Adam Wirth, Respondent-Appellant. (Proceeding No. 1.) In the Matter of Adam Wirth, Respondent-Appellant, v Kaisha Roman Wirth, Appellant-Respondent. (Proceeding No. 2.)

Supreme Court, Appellate Division, Second Department, New York

November 25, 2008

CITE TITLE AS: Matter of Wirth v Wirth

HEADNOTE

Parent and Child

Custody

Relocation of Custodial Parent

Mother established by preponderance of evidence that proposed relocation to Florida was in child’s best interests; mother amply demonstrated that, even if she were to obtain full-time employment at salary commensurate with her prior employment, she could not afford both apartment and daycare on Long Island, where father resided.

Bryan L. Salamone, P.C., Dix Hills, N.Y., for appellant-respondent.Kurtzberg & Kurtzberg, P.C., Melville, N.Y. (Linda A. Kurtzberg of counsel), for respondent-appellant.Jennifer Marin, Central Islip, N.Y. (Diane B. Groom of counsel), attorney for the child.

In related child custody proceedings pursuant to Family Court Act article 6, the mother appeals, as limited by her brief, from so much of an order of the Family Court, Suffolk County (Tarantino, Jr., J.), dated August 20, 2007, as, after a hearing, *788 denied those branches of her petition which were to modify a prior custody order of the same court (MacKenzie, J.), dated December 2005, awarding the parties joint custody of their child, so as to award her sole custody of the child and permit her to relocate with the child to Florida, and the father cross-appeals, as limited by his brief, from stated portions of the same order dated August 20, 2007, which, inter alia, denied that branch of his petition which was to modify the prior custody order dated December 2005, so as to award him sole custody of the child.

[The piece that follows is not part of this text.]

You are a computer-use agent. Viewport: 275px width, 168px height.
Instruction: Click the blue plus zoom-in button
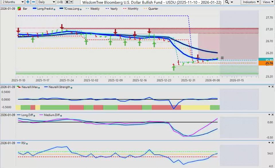28,2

Ordered that the order dated August 20, 2007, is modified, on the law, by deleting the **2 provisions thereof denying those branches of the mother’s petition which were to modify the prior custody order dated December 2005, so as to award her sole custody of the subject child and permit her to relocate with the child to Florida and substituting therefor provisions granting those branches of the mother’s petition; as so modified, the order dated August 20, 2007, is affirmed, with costs to the mother, the prior custody order dated December 2005, is modified accordingly, and the matter is remitted to the Family Court, Suffolk County, for further proceedings in accordance herewith.

Where, as here, an order of custody is entered on stipulation, a court cannot modify the order unless a sufficient change of circumstances, since the time of the stipulation, is established, and then only when a modification would be in the best interests of the child (see Matter of Scialdo v Cook, 53 AD3d 1090, 1090 [2008]). The record establishes such a sufficient change of circumstances here, based on the mother’s inability to meet her expenses after moving from the marital residence with the subject child. Moreover, given the totality of the circumstances herein, an award of custody to the mother would be in the child’s best interests.

Contrary to the Family Court’s determination, the mother established by a preponderance of the evidence that the proposed relocation to Florida was in the subject child’s best interests (see Matter of Tropea v Tropea, 87 NY2d 727, 740-741 [1996]). “[E]conomic necessity . . . may present a particularly persuasive ground for permitting the proposed move” (id. at 739). The mother amply demonstrated that, even if she were to obtain full-time employment at a salary commensurate with her prior employment, she could not afford both an apartment and daycare on Long Island, where the father resides. Accordingly, the Family Court should have granted her permission to relocate (see Miller v Pipia, 297 AD2d 362, 366 [2002]).

We remit this matter to the Family Court for determination of an appropriate postrelocation visitation schedule that *789 provides liberal visitation for the father, inter alia, on holidays, during school recesses, and during summer vacations, but reserves some holidays and summer vacation days for the mother (see Matter of Nikolic v Ingrassia, 47 AD3d 819, 821-822 [2008]).

In light of our determination, we need not address the father’s remaining contention. Mastro, J.P., Rivera, Covello and Leventhal, JJ., concur.